I’m getting ϋber-tired of all this Richie Incognito talk. Can we please just give it a rest… right after I’m done with my rant, of course?
I first heard about the voice mail bullying and racial epithet hurling that took place between Incognito and his Dolphin teammate Jonathan Martin last Sunday, right before the afternoon’s slate of games. The talking heads employed by ESPN, as well as every other major network, were buzzing at the opportunity to tell us what allegedly happened between the two, which is interesting since none of them were around when it did. An angry, threatening voice mail was all they had to go on.
Apparently, there was some vulgar language left on said voice mail. Oh my!
Incognito, a rather intimidating 320 lb., six-foot-three, offensive lineman, and eight-year veteran was a little too mean, and obviously inappropriate (by normal standards) to second year teammate, offensive tackle Jonathan Martin.
Cue the violins.
In the whirlwind of conflicting reports that have surfaced over the past week, I’ve discovered that Richie Incognito is a former winner of the NFL’s “Good Guy Award”, an award which also graces Tim Tebow ‘s mantel. I also read that Incognito has been considered by many in the NFL to be its dirtiest player. Yet another report claimed that teammates have considered Incognito an “honorary black man,” whatever that means. Another report labeled him a racist.
So which is it, people?
I guess it depends on whom you believe. Hopefully, we all have the good judgment to decide that for ourselves.
For the past several days, I’ve repeatedly reached for the mute button to stifle the incessant rattling of soapboxes that painted Incognito as a bigot, bully, and bastard, as if he’s the first white guy to ever call a black guy the N-word.
Earth to America! That shit happens every day.

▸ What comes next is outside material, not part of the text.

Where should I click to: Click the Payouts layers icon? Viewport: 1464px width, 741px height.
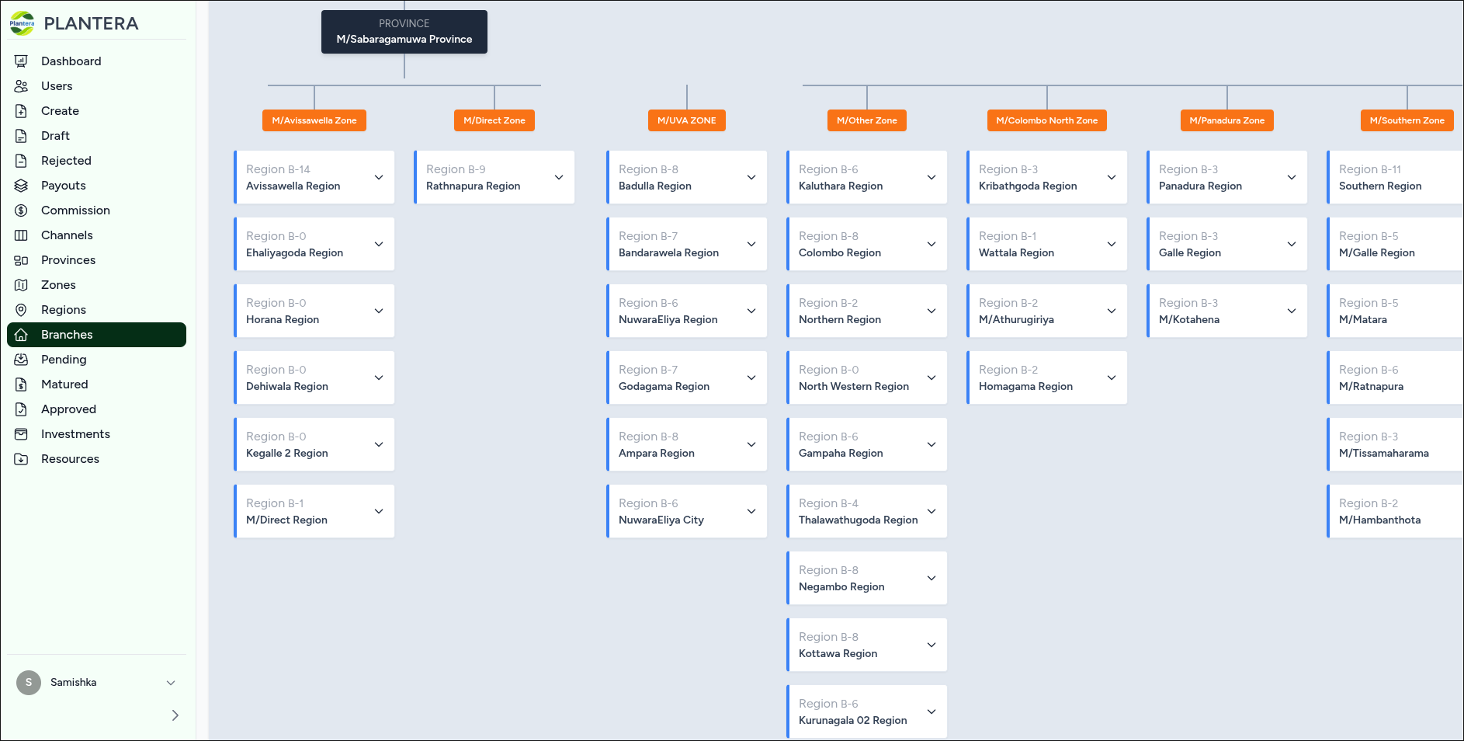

I don’t know what happened between Incognito and a teammate of his that may or may not have been able to take a little ribbing. Like the fictional Dawson and Downey, Incognito now stands on trial with no Tom Cruise to defend him. Who is it that ordered the code red? Rest assured, the NFL will find out, or at least they’ll tell us they did. Incognito’s may not be the only head that rolls when this all plays out.
Let it be clear, I would never condone bullying, racism, ignorance or hatred of any sort. But I also understand that certain things go on within an NFL locker room, or workplace, and such happenings are none of our business, at least not to the extent that ESPN and every other media outlet would have us believe. The Dolphins should have been able to squelch all this foolishness. They are currently regretting not doing so.
Cue the upcoming Incognito-Martin, tearful, hug-it-out press conference in three… two… one. A touching Hollywood screenplay and ESPN 30-for-30 episode will follow soon afterwards.
There’s plenty of blame to go around in this debacle, which include Incognito, Martin and our sensitivities. Let us not forget those who never played the sport yet boldly proclaim hazing is bad, demeans character, and is detrimental to the game as a whole. To them, I suggest they make sure their children’s helmets are strapped on tightly while they ride their bicycles around the neighborhood. Hopefully those folks won’t complain when the NFL resorts to two-hand touch.
This entire Incognito-Martin episode shows us that, as a nation, we remain overly sensitive to race. That may never change.
I don’t know Incognito. I do know that he’s white. I know that some black people like him and some black people don’t. I also know that some white people like him and some white people don’t. That’s the way of the world.
But before everyone with a microphone starts speaking their mind on what really happened between Incognito and Martin, they ought to keep things in perspective and not report this as if it’s something that’s never happened before.
In a few more days, this will all blow over, that is of course until the next time someone says something insensitive or inappropriate. When that happens, hopefully we’ll take one giant step closer towards a greater understanding of our differences. If not, at least I’ll have something else to write about.